DATA TO EXAMINE Start Marker

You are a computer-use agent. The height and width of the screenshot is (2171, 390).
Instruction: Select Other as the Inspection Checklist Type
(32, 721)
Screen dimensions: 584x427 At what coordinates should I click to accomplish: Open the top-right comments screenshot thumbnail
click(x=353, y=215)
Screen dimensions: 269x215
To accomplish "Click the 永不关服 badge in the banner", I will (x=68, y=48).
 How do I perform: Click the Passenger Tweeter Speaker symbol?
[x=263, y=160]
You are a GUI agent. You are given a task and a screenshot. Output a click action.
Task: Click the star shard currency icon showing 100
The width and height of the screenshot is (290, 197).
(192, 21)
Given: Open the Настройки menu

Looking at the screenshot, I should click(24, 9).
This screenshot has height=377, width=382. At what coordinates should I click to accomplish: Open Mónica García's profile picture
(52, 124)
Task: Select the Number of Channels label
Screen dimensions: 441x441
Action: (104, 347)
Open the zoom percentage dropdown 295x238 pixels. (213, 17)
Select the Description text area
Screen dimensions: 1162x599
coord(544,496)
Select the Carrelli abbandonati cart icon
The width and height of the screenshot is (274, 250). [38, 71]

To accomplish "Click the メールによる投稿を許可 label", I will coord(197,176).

DATA TO EXAMINE End Marker
DATA TO EXAMINE Start Marker

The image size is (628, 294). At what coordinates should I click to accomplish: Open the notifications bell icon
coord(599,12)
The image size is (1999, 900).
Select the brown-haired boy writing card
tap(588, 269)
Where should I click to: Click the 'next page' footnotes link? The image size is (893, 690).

DATA TO EXAMINE End Marker
DATA TO EXAMINE Start Marker

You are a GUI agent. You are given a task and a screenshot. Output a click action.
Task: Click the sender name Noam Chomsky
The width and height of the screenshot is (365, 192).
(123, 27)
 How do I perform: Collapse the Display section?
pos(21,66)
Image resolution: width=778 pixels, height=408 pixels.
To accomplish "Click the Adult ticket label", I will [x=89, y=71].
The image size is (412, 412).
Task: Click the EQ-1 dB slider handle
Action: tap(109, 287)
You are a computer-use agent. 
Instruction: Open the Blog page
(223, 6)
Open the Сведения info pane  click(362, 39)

DATA TO EXAMINE End Marker

## PROBLEM STATEMENT
For the material above, reproduce exactly the lines from the line with "The width and height of the screenshot is (365, 192)." to the line with "Image resolution: width=778", inclusive, and exclude all others.

## EXERCISE RESPONSE
The width and height of the screenshot is (365, 192).
(123, 27)
 How do I perform: Collapse the Display section?
pos(21,66)
Image resolution: width=778 pixels, height=408 pixels.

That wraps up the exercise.